**Text shown**.

§ §

This may have been one of the reasons we went back to the non AP G4 Dexcom, along with the obvious Abbott sensors availability issues. But then, I missed the quick reaction time of the Libre. To some extent, using xdrip solved the issue partially as it allowed me to get rid of the non AP G4 algorithm induced delay. But it also incited me to hunt for possible improvements on the G4 reaction time by using, you guessed it, predictive algorithms...

Now, before one gets too excited about the results, I'd like to insist that my "work" has been of the dirty, inconvenient, unpractical kitchen sink type of work. The first constraint is, of course, to have access to the dexcom secondary raw data in real time through xdrip. The dirty part involves artificially tampering with the 5 mins data frequency of the Dexcom. I needed value every minute and decided to interpolate the min by min data between Dexcom readings. That is not very clean but, based on the resampling done when comparing the Libre and Dexcom 14 days run, it doesn't seem to have any impact on the big picture. Then, based on that minute by minute data, I started issuing "predictions" of what 9 minutes later would look like and how it would match BG meter readings.

Here are the results: in both cases, my kitchen sink approach was able to drive the non AP G4 MARD from above 10% to below 10%.


Two points worth noting:
  • the resampling adds or removes a couple of points. This happens because my BG meter clock doesn't have second resolution and drifts a bit. Since I use the closest previous CGM data points provided it is withing two minutes on the BG test and since the granularity of the prediction is 1 minute, a few points drift in and out of the window. This has no impact on the results in one case and actually worsens it a bit in the other case.
  • the predictive algorithm usually improves accuracy but worsens it in some cases (not unlike the Libre in fact)
Anyway, since this is a kitchen sink experiment, who cares...

 

 Roche


But things start to get interesting with the Roche sensor. The Roche sensor is a bit of a "Loch Ness" sensor. Roche published material talking about Artificial Pancreas Development in 2003, supported by a micro dialysis CGM sensor. Twelve years later, they are still talking about it, but outside of a few clinical tests, I don't think many people have seen the beast. Micro dialysis has a few advantages over glucose oxydase based sensors, but also a few inconveniences. It relies on a flow of ringer through a double lumen catheter and the ringer, as I understand it, doesn't recycle itself and must be discarded. Even at a few micro-liters per minute, that puts some limits on what it achievable in the form factor diabetics are now expecting from their CGMs. Plus there is the issue of generating the flow.

§ §

(Entries drawn from a collection)
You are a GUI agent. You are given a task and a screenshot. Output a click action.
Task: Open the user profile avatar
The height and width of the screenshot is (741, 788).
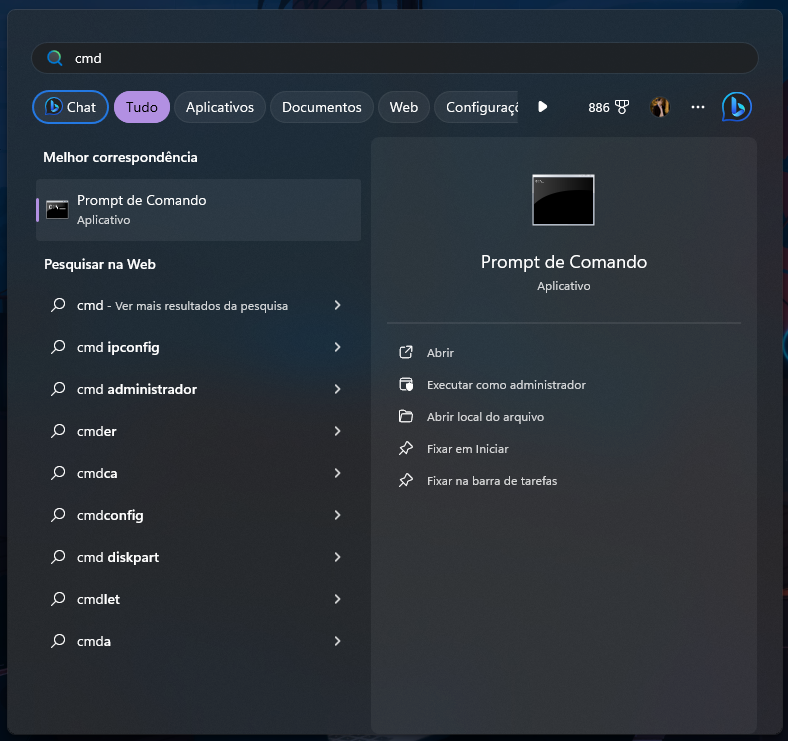[x=660, y=107]
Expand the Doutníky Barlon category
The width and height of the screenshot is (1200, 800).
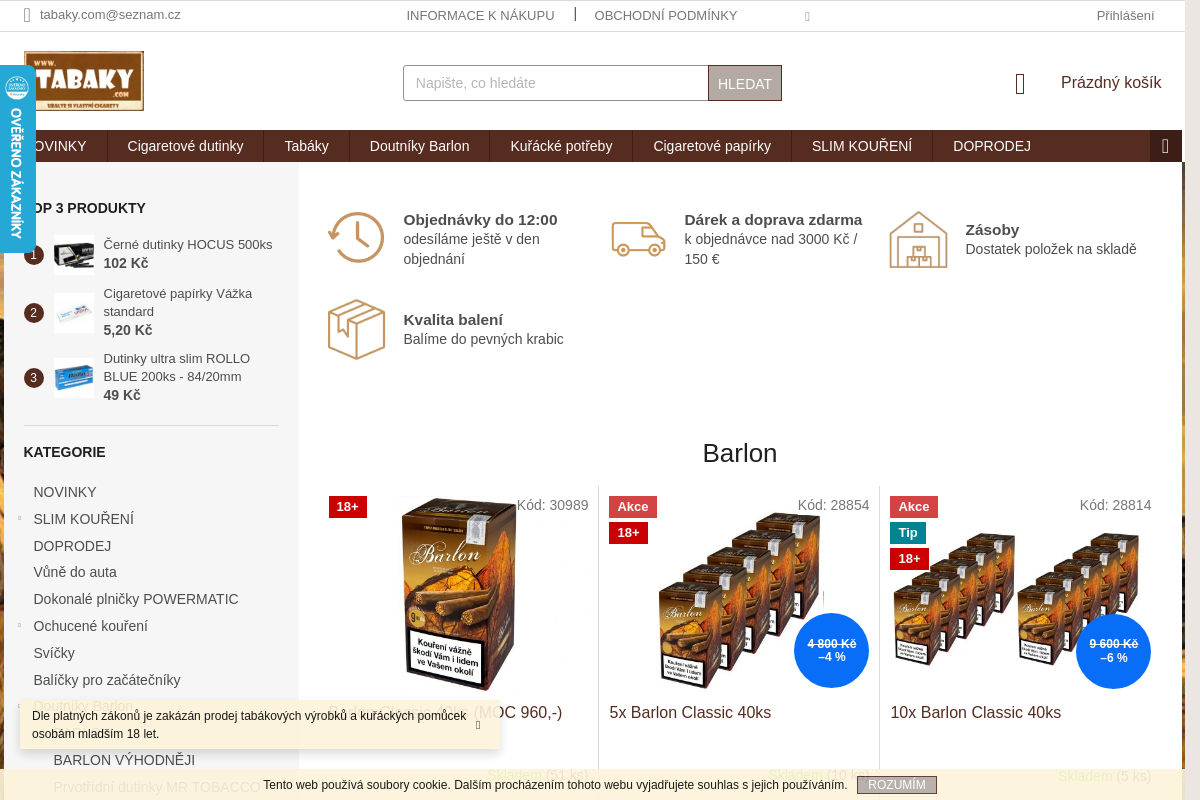click(x=17, y=707)
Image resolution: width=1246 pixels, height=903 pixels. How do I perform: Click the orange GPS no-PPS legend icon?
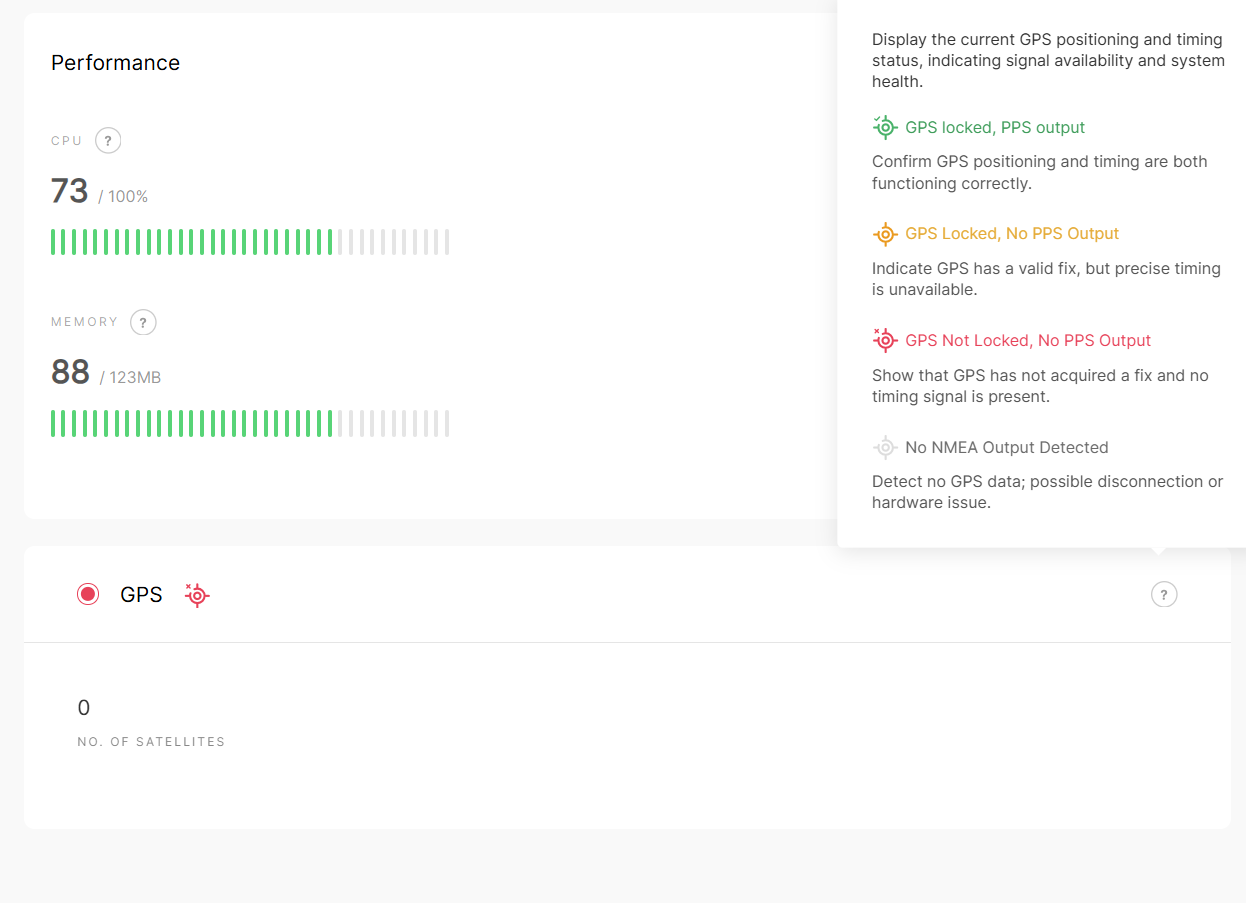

§ §

**Exercise description**. Proceed with the post on CGM sensors and predictive algorithms, starting after its final sentence. None of the rows are needed here.

**Expected output**.
The Roche sensor claimed extremely good results in that paper in 2013 (so much that I was expecting it instead of the Libre in 2014), was used in AP tests in 2014 And come 2015, new sightings of the monster have been reported. In this paper, for example, where it is reported to track rapid changes much better than the Dexcom G4: Rate-of-Change Dependence of the Performance of Two CGM Systems During Induced Glucose Swings.(Pleus S1, Schoemaker M2, Morgenstern K2, Schmelzeisen-Redeker G2, Haug C3, Link M3, Zschornack E3, Freckmann G3.)  

Hmmmmm, tracking rapid changes much better than the Dexcom? Where have we seen this before?

And where does the magic come from? Can you guess? A second paper by some of the same authors provides the answer: Time Delay of CGM sensors Günther Schmelzeisen-Redeker, PhD1,Michael Schoemaker, PhD1 Harald Kirchsteiger, PhD2 Guido Freckmann, MD3 Lutz Heinemann, PhD4 Luigi del Re, PhD2

And the answer is: predictive algorithms.

In an environment where the vast majority of endocrinologists are still somewhat uncomfortable with basic CGMs, devices that often do not actually display a measured value but show a predicted one could be a tough sell. Fortunately, the vast majority of practicing endocrinologists will neither have the time nor the desire to explore the darkest recesses of the technology behind their tools and they won't know.

PS: and yes, I am aware that yet another player based on another technology (senseonics) has also published significant results. But at this point, I have mixed feelings on the potential scarring.